Ce n’est qu’en cas d’absence d’amélioration de tous ces moyens médicaux (régime, hygiène de vie, médicaments, rééducation spécialisée, éventuelle injections) et si bien sûr le patient est toujours gêné au point de demander un traitement supplémentaire, qu’il sera adressé au chirurgien. Encore faut-il qu’une indication à une opération soit bien sûr retenue.

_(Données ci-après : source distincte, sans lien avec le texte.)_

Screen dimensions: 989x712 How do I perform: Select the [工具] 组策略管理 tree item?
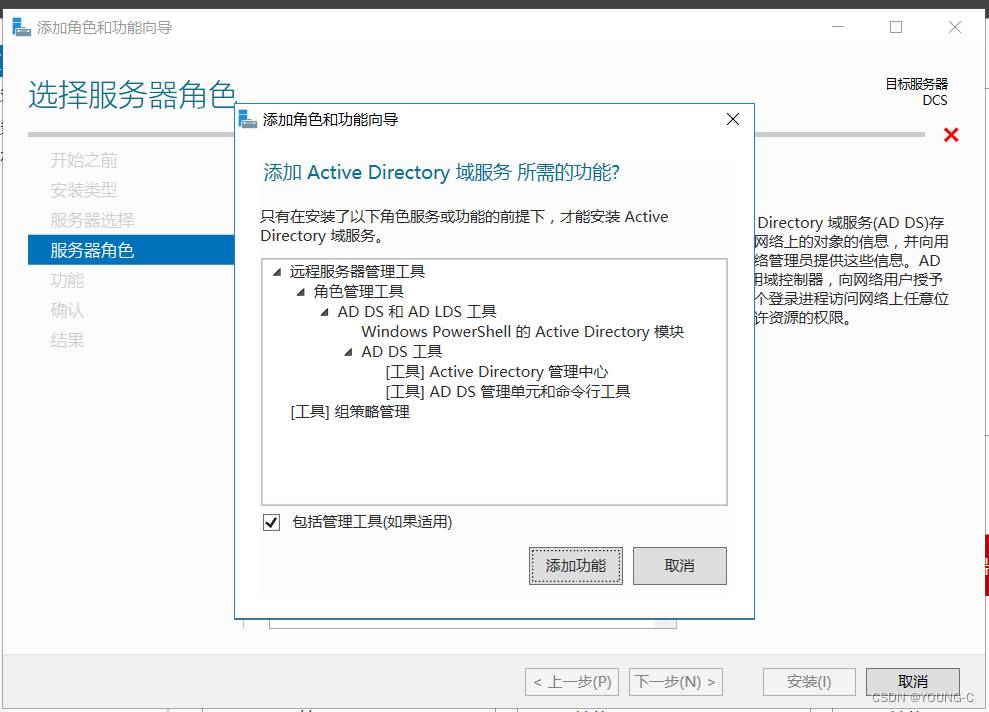point(350,412)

Dans le cas d’une incontinence anale par rupture du sphincter de l’anus, resté en permanence entrouvert à cause de l’écartement des deux parties rétractées, il faut commencer par proposer une réparation directe, appelée encore « sphinctérorraphie » (raphie signifiant rapprochement) : le lecteur comprendra qu’il faut ici une grosse destruction pour pouvoir être efficace. Heureusement, les progrès de l’obstétrique et de la chirurgie proctologique font que ces cas sont de plus en plus rares.

Dans le deuxième cas de figure et comme nous l’avons vu dans les causes de l’incontinence anale, l’anus est spontanément fermé, et les deux sphincters interne et externe sont bien présents : il s’agit alors d’un trouble de la commande nerveuse. Il n’y a ici bien sûr aucune réparation directe à faire et c’est l’indication de la neuromodulation des racines sacrées, dont le principe consiste à placer une électrode dans un orifice du sacrum pour stimuler une racine nerveuse qui contrôle la continence anale, la continence urinaire et même certains réflexes du côlon qui peuvent aider à améliorer le transit intestinal.

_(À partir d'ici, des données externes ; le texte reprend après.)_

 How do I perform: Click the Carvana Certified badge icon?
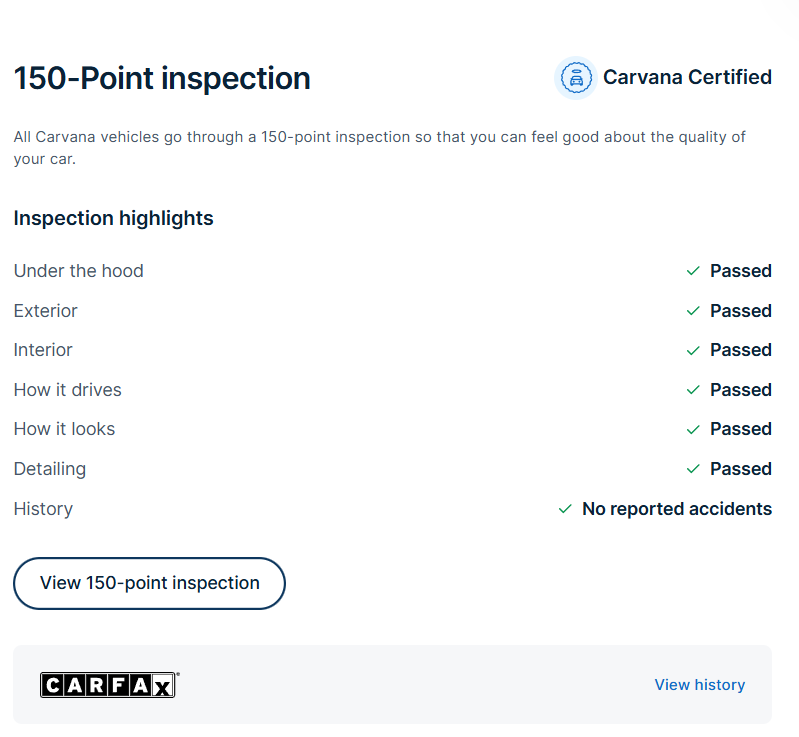click(575, 78)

Après avoir confirmé la bonne indication à cette technique, et avoir présenté le dossier en réunion de concertation faisant intervenir plusieurs spécialistes comme le recommande la Haute Autorité de Santé, le chirurgien placera une électrode dans le sacrum au cours d’une opération de moins d’une heure, le plus souvent en ambulatoire.

Cette électrode sera reliée à un prolongateur qui sera lui-même connecté à un petit boîtier temporaire de stimulation externe pour une quinzaine de jours.

Controller ENS

Système test Verify (Controller ENS)
Crédit photo Medtronic

stimulateur

Neurostimulateur
Crédit photo Medtronic

Au bout de ce laps de temps, il faut comparer le calendrier des selles, le score d’incontinence, et tout autre évènement entre la période avant implantation de l’électrode et la période avec l’électrode. Si le nombre de fuites est diminué d’au moins 50%, le test est considéré comme positif, et le deuxième temps peut être réalisé. Il consiste à placer sous une courte anesthésie, là encore de moins d’une heure, en ambulatoire, un stimulateur dont la durée de vie est de plus de 5 ans dans la région de la fesse pour que ce soit discret.

 

D’autres techniques existent encore, qui ne sont pas remboursées (sphincter artificiel), ou qui sont assez agressives (transposition d’un muscle de la cuisse autour de l’anus ou graciloplastie), ou encore qui sont en étude (sphincter magnétique).

Enfin et pour être complet, certains cas sont tellement graves et difficiles à traiter par les moyens médicaux et chirurgicaux que nous avons vus, que les patients eux-mêmes demandent une stomie, c'est-à-dire une poche sur l’abdomen. Ces cas extrêmes sont rares et ne sont toujours réclamés que par les patients eux-mêmes.